Hi everyone! I have been using ELIAS over the past couple of weeks and having an immense amount of fun with it. If you haven’t already, then make sure to check out ELIAS for a solution to your adaptive audio needs!
ELIAS are holding a Composer Contest, with submissions for round one due on the 18th of April 2016, so if you would like a chance to win $500(US) plus your theme becoming available for sale and an interview that will be featured on the ELIAS website, now is a good time to familiarise your self with the program.
The inspiration for the Composer Contest is as follows:
When you woke up this morning to see a cloudless sky and the first buds of spring waving in the garden, you knew that today would be a perfect day to pay your friends in Fae Way a visit!
With a backpack full of your famous apple muffins, you make your way through the verdant woodland; surrounded by birdsong and the distant trickling of a brook. You smile to yourself as you catch sight of the first tree-house that signals the border of the quaint little town and quicken your step.
But what’s that? You can hear shouting. It has to be happy shouting, right?
As you run into the town square you’re shocked to see many of your friends are being rounded up into cages by those no-good Red Caps from over the hills. You’re not about to have your perfect day and the chance of a picnic with friends spoiled so, unzipping your backpack, you arm yourself with muffins and set about restoring order to Fae Way by bringing down as many Red Caps as possible either by distracting them with a tasty treat or just knocking a few over long enough to free your friends.
In my previous post, I outlined the basic working of ELIAS and demonstrated how to use Triggers, this was in the form of an Acoustic Guitar song that adapted and evolved based on the Trigger level. When reading the inspiration for the ELIAS Composer Contest, I thought that the Demonstration I had made would fit perfectly to this story, so I have added more instruments and introduced tonal “Stingers” to help with the transition between Triggers.
For “Phase One” of the Contest, Composers are to record a Real-Time, one-minute demonstration of their Composition, using ELIAS to shift through at least three intensity levels (Triggers). Here is the working copy of my submission (keep in mind there are 11 days until submissions are due, so no doubt this will evolve).
TRIGGERS AND STINGERS IN FAE WAY
I have used 6 Triggers in the Composition (it will be increased to ten) and have created tonal stingers for each instrument. In my previous Blog Post, I had promised to show you how to use more layers and how to use stingers, so for an example, let’s check out how I have used them in FAE WAY.
As you can see in the above photo, I have added an Irish Flute, Female Choir and Cello to the ensemble. Adding more instruments can be tricky, so make sure to compose any new musical information using the same phrases (4 bar, 8 bar etc.), this helps the composition to sound natural when changing. Something I had noticed was that the Guitar is composed in 4 bar phrases, melodies from the Cello and Irish Flute would often flow into 8 bar phrases and would make the composition sound jarred or disjointed. Remembering that the whole purpose of ELIAS is to make musical transitions smooth, we must think of phrasing, especially with melodies, as we are composing.
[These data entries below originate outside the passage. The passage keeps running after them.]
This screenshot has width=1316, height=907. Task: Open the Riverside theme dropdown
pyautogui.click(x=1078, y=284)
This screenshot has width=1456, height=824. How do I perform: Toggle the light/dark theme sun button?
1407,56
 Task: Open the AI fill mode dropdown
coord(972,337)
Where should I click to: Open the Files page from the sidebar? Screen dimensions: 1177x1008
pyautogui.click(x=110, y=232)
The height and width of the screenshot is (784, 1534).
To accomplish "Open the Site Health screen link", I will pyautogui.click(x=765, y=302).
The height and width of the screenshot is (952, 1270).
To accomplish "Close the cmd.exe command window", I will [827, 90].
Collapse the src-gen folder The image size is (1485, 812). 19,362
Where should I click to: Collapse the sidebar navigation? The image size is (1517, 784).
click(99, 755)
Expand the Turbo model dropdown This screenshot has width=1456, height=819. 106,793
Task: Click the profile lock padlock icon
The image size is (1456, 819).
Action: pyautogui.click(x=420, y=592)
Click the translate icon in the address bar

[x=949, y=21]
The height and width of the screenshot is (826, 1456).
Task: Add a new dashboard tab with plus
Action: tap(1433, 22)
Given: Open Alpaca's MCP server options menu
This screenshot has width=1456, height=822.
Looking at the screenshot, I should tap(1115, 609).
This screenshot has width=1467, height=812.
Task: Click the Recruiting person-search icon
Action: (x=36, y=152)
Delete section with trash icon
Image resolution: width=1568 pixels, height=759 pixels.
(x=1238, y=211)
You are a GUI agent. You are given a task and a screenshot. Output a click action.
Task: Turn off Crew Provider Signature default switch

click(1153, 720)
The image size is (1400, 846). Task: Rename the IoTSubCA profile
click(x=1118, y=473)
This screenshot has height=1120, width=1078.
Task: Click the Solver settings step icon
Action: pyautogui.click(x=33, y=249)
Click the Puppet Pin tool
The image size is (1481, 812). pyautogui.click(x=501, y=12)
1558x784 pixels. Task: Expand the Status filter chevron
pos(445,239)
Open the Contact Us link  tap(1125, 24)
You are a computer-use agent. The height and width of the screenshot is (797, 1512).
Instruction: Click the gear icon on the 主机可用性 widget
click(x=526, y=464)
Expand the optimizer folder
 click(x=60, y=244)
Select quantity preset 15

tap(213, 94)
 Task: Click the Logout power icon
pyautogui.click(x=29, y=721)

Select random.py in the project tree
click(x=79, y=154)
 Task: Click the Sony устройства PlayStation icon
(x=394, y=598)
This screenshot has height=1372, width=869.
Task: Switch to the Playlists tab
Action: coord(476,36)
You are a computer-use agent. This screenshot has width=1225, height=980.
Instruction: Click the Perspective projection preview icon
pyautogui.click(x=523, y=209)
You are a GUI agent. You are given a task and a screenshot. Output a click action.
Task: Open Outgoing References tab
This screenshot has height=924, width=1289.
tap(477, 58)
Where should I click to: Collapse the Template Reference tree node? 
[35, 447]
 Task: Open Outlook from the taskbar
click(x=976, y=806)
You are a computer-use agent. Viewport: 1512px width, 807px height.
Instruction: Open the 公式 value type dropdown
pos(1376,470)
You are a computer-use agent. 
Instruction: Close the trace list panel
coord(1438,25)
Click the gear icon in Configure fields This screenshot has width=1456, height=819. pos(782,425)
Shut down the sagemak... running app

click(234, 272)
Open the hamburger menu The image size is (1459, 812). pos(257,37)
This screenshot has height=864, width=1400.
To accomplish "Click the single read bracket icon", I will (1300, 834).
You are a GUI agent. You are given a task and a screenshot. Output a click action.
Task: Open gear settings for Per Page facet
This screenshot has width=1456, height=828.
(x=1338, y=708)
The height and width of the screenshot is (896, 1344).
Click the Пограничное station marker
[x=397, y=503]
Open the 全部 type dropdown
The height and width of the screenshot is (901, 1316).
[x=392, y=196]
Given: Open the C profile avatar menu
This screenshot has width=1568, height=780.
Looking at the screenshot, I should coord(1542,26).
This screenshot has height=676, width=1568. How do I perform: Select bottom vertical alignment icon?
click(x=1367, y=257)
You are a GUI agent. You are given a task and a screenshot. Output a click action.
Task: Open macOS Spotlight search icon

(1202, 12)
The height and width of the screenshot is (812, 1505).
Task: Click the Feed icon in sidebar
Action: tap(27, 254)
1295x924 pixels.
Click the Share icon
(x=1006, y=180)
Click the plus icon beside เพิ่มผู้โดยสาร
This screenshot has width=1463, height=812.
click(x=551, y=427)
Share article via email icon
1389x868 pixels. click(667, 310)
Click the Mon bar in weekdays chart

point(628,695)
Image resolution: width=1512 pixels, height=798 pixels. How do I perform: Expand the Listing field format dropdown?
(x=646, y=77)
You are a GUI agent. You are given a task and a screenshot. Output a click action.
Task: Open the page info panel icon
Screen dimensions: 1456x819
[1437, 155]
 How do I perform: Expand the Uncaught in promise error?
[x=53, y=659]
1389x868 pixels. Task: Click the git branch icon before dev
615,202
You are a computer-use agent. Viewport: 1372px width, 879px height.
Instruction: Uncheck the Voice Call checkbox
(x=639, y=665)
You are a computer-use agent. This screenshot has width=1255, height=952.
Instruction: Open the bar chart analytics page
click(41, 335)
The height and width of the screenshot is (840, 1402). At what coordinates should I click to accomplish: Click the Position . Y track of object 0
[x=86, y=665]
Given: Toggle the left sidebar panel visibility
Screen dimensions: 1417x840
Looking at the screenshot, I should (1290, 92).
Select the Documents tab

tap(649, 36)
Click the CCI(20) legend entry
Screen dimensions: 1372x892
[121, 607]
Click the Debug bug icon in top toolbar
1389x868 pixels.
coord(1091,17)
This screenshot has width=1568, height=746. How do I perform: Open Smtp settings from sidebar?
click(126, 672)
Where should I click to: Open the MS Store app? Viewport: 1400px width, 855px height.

Because of the need for adaptive audio within games, we don’t always have the luxury of waiting for our 4-bar or 8-bar transition, this is where stingers can become particularly useful. Stingers are a short piece of musical or non musical information that can help smooth the transition between triggers, especially quick transitions. Stingers are also handy when you are making a transition between intensities.
The stinger above is heard 15 seconds into the composition and is a clean and smooth way to introduce the upcoming Cello melody. By using a stinger at a specific time in the composition, it can give a level of realism to the virtual-instrumentalist, akin to an up-beat or Anacrusis in classical music.
As you can see in the above photo, the Cello-Stinger’s Agility is set on the Custom Setting. The numbers in the box refer to when the stinger will play, in this case it will play on bar-8, beat-1 OR bar-12, beat-1 OR bar-16, beat-1. By setting the stinger to play at these specific times, the transition is smoother and sounds musical, instead of robotic and disjointed. In this demonstration, the Cello-Stinger is heard when making the transition between Trigger-1 to Trigger-3.
I have skipped Trigger-Levels to adhere to the one-minute submission requirement and because of this, Stingers are essential to maintain musicality and cohesion. Let’s now have a look at the Flute-Stinger, which plays when we transition from Trigger-3 to Trigger-5.
The Flute-Stinger is heard 33-seconds into the composition and signals the transition between Triggers 3 and 5. I have used a faster Stinger in this transition because Trigger-5 has a higher intensity and is quicker (not from a change of BPM, because of the triplet rhythm). You will notice that the Flute’s Stinger is six-triplets, this helps to introduce the new rhythm, similar to how the Cello introduced the melody, which was melodic, the Flute works on the same principle, but does so rhythmically.
This concludes today’s demonstration, I will keep you informed about the ELIAS Composer Contest in the following weeks and also Blog about my Graduation Ceremony, which was held in Brisbane on the 30th of March, 2016.
Thanks for reading and stay creative!